##### SUPPLIED PASSAGE #####

U.S. IMMIGRATION SYSTEM | NON-IMMIGRANT
| L1
The L-1 visa category was established to facilitate
the transfer of foreign personnel of an international company into
the United States. The L-1 visa is not limited to large multinational
corporations but may be used by companies of any size who have overseas
personnel that qualify for transfer in this category. Furthermore,
for management and executive employees, coming on an L-1 visa may
be consistent with a faster route for obtaining Lawful Permanent
Residence in the United States than the cumbersome Labor Certification
process.
L-1 visas are divided into two categories: L-1A visas
for intracompany transferees who will be working in an executive
or managerial
capacity;
and L-1B visas for intracompany transferees who will be working
in a specialized knowledge capacity. Both L-1 categories are eligible
for an initial approval of up to three years. L-1A status may be
extended twice in two-year increments, creating a total seven (7)
year maximum limit on L-1A status. L-1B status may be extended
once
for a two-year increment, creating a total five (5) year limit
on L-1B status. (There is no provision for extending L-1 status beyond
these limits as there is provision for the 6-year limit on H-1B
status
under the American Competitiveness in the Twenty-First Century
Act, commonly called “AC21”. These 7 and 5 year limits do
not apply to certain “commuter” L-1 workers who spend
less than 50% of each year in the United States.)

##### LISTING #####

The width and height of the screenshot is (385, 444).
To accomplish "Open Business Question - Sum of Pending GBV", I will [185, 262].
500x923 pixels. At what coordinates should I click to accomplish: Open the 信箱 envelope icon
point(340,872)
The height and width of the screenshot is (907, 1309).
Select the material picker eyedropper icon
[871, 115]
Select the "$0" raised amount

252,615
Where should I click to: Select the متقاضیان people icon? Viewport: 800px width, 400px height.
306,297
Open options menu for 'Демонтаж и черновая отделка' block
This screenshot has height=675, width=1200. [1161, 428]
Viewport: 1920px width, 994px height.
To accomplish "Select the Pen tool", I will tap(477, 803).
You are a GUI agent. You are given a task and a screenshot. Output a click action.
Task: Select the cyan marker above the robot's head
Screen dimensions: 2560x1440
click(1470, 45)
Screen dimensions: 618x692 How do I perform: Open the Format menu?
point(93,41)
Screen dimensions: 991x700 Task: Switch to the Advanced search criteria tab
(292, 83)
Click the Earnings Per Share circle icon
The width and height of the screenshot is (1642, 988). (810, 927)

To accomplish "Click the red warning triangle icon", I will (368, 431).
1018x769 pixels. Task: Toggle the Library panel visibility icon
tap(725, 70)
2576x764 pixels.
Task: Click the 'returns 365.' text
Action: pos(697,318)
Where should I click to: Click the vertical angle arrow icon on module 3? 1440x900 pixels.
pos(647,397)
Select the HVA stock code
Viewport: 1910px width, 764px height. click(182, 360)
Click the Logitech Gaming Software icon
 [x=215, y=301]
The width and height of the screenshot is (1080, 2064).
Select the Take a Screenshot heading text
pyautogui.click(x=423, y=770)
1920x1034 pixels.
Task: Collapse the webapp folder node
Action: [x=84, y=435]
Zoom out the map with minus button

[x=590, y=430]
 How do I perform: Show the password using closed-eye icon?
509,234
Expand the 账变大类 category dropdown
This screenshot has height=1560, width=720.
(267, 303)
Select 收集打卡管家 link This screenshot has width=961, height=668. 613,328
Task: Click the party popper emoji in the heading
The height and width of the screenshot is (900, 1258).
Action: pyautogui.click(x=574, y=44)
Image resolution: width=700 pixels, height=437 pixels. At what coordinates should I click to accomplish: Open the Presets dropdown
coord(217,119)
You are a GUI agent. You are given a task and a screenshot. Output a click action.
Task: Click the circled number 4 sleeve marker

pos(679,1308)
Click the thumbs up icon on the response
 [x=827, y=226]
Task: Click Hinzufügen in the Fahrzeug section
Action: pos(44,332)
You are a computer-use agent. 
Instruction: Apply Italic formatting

#####

* [JOBS]
**A.** Translate this sentence from the L-1 visa page into Spanish: "Both L-1 categories are eligible for an initial approval of up to three years."
**B.** Reproduce the L-1 visa page from the words "year maximum limit" through the words "the United States.)", swapping "commuter" for "cross-border".
**C.** According to the L-1 visa page, how many times can L-1A status be extended, and in what increments?

* [WORKED ANSWERS]
**A.** Ambas categorías L-1 pueden obtener una aprobación inicial de hasta tres años.

**B.**
year maximum limit on L-1A status. L-1B status may be extended
once
for a two-year increment, creating a total five (5) year limit
on L-1B status. (There is no provision for extending L-1 status beyond
these limits as there is provision for the 6-year limit on H-1B
status
under the American Competitiveness in the Twenty-First Century
Act, commonly called “AC21”. These 7 and 5 year limits do
not apply to certain “cross-border” L-1 workers who spend
less than 50% of each year in the United States.)

**C.** Twice, in two-year increments.